Findings from a health history indicate that the patient takes daily supplements of the antioxidants beta carotene, vitamin C, and vitamin E. This health practice reflects which of the following theories of biological aging?
- A. Free radicals
- B. Crosslinking
- C. Somatic mutation
- D. Telomere-telomerase depletion
Correct Answer: A
Rationale: Free radicals are natural by-products of many normal cellular processes and are also created under the influence of environmental factors such as smog, tobacco smoke, and radiation. Numerous natural protective mechanisms are in place to prevent oxidative damage. Recent research has focused on the roles of various antioxidants, including vitamins C and E, in slowing down the oxidative process and, ultimately, the aging process. The somatic mutation theory focuses on spontaneous mutations.

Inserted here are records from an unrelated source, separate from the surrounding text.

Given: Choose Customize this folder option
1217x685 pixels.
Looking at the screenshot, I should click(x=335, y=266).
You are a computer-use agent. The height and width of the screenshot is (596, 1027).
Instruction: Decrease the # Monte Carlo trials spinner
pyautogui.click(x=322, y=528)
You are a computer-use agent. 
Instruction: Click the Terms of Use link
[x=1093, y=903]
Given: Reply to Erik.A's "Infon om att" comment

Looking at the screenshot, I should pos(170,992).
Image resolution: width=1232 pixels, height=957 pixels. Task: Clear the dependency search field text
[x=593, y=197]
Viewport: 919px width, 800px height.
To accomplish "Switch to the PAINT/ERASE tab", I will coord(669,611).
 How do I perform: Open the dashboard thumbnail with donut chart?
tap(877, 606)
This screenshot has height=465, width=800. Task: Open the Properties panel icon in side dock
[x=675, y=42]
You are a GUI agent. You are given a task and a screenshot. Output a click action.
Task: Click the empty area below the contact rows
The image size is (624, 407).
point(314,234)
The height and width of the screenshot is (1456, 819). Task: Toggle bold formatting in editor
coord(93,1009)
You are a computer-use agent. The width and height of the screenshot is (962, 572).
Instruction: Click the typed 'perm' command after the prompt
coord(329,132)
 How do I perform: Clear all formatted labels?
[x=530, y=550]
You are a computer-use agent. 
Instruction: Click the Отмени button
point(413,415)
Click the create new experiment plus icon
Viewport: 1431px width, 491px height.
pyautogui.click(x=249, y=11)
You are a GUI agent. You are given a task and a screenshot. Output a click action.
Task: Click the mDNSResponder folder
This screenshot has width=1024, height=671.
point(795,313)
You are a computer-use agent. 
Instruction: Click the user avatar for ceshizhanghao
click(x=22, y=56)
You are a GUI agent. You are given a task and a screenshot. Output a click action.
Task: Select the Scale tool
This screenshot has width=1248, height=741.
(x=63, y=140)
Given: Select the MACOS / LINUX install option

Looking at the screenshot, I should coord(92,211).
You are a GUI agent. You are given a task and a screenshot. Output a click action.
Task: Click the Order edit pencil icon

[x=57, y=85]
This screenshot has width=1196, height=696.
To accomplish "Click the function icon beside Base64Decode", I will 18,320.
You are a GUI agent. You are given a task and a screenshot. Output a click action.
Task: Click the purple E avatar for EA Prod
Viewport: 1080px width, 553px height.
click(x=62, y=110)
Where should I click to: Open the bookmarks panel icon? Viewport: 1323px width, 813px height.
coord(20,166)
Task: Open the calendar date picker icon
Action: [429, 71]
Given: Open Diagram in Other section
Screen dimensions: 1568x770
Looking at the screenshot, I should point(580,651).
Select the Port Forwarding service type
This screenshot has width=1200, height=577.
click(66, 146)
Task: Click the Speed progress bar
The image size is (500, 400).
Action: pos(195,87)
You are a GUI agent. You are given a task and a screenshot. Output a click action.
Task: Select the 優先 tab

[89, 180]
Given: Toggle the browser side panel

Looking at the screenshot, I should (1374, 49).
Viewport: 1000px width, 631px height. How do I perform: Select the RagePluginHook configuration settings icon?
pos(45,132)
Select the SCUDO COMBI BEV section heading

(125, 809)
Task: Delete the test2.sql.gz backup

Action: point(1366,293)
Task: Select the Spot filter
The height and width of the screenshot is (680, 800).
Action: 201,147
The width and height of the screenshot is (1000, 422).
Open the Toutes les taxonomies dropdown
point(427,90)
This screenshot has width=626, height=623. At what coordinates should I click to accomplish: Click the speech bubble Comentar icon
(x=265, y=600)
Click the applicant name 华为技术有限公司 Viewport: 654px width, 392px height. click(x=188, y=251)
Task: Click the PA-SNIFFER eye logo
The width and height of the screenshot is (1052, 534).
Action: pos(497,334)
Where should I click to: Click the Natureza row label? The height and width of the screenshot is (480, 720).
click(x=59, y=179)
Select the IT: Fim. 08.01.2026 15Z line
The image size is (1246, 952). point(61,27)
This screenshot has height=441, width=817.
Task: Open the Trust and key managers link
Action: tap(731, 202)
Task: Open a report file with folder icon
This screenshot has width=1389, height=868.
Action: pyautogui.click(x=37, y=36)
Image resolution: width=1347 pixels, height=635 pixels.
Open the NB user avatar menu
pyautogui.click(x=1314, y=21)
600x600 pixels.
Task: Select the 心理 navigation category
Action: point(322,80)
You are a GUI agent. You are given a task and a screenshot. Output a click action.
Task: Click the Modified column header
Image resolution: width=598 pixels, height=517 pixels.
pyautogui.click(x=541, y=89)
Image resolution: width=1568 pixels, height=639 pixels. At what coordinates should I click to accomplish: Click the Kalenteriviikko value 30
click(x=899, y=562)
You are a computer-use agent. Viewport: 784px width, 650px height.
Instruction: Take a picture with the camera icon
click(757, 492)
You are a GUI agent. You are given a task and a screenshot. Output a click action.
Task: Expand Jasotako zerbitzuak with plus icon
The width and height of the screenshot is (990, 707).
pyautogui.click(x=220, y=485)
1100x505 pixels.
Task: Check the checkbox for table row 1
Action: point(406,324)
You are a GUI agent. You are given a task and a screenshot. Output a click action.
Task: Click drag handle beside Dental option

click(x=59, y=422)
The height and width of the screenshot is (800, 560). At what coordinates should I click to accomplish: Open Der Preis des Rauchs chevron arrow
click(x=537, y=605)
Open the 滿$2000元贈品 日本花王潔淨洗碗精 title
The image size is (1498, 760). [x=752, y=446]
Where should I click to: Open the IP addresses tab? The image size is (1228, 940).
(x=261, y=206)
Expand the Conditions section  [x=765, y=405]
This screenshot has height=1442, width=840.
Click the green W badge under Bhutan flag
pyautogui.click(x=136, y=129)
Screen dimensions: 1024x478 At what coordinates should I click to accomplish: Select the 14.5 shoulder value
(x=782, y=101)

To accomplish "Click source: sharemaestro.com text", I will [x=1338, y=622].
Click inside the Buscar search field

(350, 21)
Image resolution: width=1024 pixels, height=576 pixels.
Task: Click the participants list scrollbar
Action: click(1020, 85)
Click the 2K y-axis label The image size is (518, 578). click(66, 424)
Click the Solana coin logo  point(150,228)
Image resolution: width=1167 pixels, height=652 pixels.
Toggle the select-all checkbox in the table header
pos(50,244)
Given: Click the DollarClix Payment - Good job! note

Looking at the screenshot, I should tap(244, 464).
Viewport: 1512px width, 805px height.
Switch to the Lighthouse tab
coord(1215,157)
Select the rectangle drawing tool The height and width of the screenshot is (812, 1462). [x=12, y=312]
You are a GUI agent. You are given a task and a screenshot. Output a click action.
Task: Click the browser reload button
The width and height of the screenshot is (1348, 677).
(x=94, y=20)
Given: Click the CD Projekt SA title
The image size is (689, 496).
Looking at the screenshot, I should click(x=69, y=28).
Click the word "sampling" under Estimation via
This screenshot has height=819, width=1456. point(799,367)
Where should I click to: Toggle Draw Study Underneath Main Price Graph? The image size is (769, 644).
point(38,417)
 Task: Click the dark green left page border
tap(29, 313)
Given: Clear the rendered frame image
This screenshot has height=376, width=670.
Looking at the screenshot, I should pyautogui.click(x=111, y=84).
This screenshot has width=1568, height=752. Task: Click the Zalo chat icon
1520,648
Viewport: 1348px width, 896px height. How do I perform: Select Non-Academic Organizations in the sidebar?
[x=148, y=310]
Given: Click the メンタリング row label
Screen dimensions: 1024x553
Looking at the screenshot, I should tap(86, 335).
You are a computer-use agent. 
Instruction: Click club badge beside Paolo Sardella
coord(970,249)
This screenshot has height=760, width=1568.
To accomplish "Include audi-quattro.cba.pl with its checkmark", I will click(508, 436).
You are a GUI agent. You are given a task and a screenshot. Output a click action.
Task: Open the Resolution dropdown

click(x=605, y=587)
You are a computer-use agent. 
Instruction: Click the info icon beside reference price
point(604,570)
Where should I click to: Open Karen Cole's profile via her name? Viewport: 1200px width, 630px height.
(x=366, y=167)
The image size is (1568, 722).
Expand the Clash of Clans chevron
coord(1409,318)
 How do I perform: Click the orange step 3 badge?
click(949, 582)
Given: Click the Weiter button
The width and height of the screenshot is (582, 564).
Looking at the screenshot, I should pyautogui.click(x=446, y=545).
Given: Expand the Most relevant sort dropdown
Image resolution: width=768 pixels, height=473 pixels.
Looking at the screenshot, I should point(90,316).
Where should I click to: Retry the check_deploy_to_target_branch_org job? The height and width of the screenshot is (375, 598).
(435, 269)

The crosslinking theory is based upon lipids, proteins, CHO, and nucleic acid reactions. The telomere-telomerase depletion theory focuses on the loss of telomeres, repeated sequences at the ends of DNA.
The nurse is caring for an older-adult patient with multiple health problems who states that who reports having 'no energy' and feeling increasingly weak. The patient has had a 5 kg weight loss over the last year. Which of the following interventions should the nurse implement initially?
- A. Ask the patient about daily dietary intake.
- B. Schedule regular range-of-motion exercise.
- C. Discuss long-term care placement with the patient.
- D. Describe normal changes with aging to the patient.
Correct Answer: A
Rationale: In the frail elderly patient, nutrition is frequently compromised, and the nurse's first action should be to assess the patient's nutritional status. Active range of motion may be helpful in improving the patient's strength and endurance, but nutritional assessment is the priority because the patient has had a significant weight loss. The patient may be a candidate for long-term care placement, but more assessment is needed before this can be determined. The patient's assessment data are not consistent with normal changes associated with aging.
Which of the following actions should the nurse consider when developing the plan of care for an older adult who is hospitalized for an acute illness?
- A. Use a standardized geriatric nursing care plan.
- B. Minimize activity level during hospitalization.
- C. Plan for transfer to a long-term care facility after the hospitalization.
- D. Consider preadmission functional abilities when setting patient goals.
Correct Answer: D
Rationale: The plan of care for older persons should be individualized and based on the patient's current functional abilities. A standardized geriatric nursing care plan will not address individual patient needs and strengths. A patient's need for discharge to a long-term care facility is variable. Activity level should be designed to allow the patient to retain functional abilities while hospitalized and also to allow any additional rest needed for recovery from the acute process.